Source document START
Stress and the Body

Recognise when your body is under stress and ways in which to manage

I see regularly in clinical practice how stress, thoughts and feelings can affect the body.

Stress is a psychological and physical response of the body that occurs whenever we must adapt to changing conditions, whether those conditions be real or perceived, positive or negative. Stress is part of the human experience and as an adaptive response we can develop coping strategies to help return to our psychological and physiological baseline. Stress is not all bad! Stress in small amounts is positive.


Good stress is all about sufficiently challenging yourself without expending all your resources. This type of stress empowers you to grow:

  • Emotionally - result in positive feelings of contentment, inspiration, motivation, and flow.

  • Psychologically - helps us build our self-efficacy, autonomy, and resilience.

  • Physically - helps us build our body (e.g., through completing a challenging workout).
Source document END
- [Activities]:
**1)** On the page on stress and the body, what does good stress help us build psychologically?
**2)** Reproduce the stretch of the page on stress and the body from "Stress is a psychological" through "a challenging workout).".
The listing comes from a source unrelated to the page on stress and the body.
Study material START
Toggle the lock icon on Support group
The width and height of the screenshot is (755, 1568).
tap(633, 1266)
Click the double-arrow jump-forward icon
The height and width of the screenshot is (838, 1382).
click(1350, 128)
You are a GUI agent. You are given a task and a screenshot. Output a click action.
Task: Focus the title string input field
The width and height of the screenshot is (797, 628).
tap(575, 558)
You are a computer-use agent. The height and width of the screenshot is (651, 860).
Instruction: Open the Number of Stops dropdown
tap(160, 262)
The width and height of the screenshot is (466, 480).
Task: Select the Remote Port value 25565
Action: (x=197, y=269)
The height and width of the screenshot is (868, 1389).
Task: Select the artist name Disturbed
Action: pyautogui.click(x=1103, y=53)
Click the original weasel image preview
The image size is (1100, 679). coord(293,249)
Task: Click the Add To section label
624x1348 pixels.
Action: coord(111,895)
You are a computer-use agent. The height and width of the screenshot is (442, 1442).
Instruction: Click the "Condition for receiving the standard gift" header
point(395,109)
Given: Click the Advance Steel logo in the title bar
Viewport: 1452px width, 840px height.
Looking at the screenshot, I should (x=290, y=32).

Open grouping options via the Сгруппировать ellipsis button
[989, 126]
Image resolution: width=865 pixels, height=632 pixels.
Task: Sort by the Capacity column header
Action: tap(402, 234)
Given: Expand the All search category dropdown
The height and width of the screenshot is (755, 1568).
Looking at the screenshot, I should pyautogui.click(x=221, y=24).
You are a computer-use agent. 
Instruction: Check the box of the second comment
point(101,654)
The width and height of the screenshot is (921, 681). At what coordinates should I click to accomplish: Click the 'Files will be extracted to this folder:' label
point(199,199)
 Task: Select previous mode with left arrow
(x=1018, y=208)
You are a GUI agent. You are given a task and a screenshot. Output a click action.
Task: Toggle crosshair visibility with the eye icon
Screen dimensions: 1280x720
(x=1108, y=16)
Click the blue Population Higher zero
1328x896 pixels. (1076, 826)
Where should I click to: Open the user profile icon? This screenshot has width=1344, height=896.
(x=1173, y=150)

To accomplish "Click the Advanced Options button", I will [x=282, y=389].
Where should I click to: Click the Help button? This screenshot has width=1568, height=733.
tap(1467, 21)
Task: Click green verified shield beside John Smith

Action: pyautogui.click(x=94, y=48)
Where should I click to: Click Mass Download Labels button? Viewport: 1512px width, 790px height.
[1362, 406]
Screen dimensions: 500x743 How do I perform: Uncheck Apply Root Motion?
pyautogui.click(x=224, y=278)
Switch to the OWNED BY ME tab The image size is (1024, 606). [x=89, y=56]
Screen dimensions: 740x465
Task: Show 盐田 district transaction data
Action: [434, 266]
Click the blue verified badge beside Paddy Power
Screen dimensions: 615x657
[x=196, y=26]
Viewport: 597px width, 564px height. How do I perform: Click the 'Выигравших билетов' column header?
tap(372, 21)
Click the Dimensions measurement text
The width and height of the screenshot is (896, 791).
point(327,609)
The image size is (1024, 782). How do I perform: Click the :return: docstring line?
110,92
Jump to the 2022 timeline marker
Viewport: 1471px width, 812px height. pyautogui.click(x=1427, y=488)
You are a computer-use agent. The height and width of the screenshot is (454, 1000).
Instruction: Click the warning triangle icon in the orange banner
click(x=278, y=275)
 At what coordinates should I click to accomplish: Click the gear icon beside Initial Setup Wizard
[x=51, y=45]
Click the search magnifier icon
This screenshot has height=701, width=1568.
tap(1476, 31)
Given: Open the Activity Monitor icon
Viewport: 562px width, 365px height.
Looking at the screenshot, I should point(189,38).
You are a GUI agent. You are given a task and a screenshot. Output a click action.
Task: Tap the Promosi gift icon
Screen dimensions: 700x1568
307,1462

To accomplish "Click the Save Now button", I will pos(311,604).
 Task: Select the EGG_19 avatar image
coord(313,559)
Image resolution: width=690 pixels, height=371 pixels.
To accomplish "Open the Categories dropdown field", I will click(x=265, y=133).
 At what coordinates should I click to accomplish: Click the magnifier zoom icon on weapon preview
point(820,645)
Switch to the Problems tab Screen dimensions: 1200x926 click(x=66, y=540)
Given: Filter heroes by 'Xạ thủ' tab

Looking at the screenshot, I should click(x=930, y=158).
Study material END
- [Expected responses]:
**1)** Self-efficacy, autonomy, and resilience.

**2)**
Stress is a psychological and physical response of the body that occurs whenever we must adapt to changing conditions, whether those conditions be real or perceived, positive or negative. Stress is part of the human experience and as an adaptive response we can develop coping strategies to help return to our psychological and physiological baseline. Stress is not all bad! Stress in small amounts is positive.


Good stress is all about sufficiently challenging yourself without expending all your resources. This type of stress empowers you to grow:

  • Emotionally - result in positive feelings of contentment, inspiration, motivation, and flow.

  • Psychologically - helps us build our self-efficacy, autonomy, and resilience.

  • Physically - helps us build our body (e.g., through completing a challenging workout).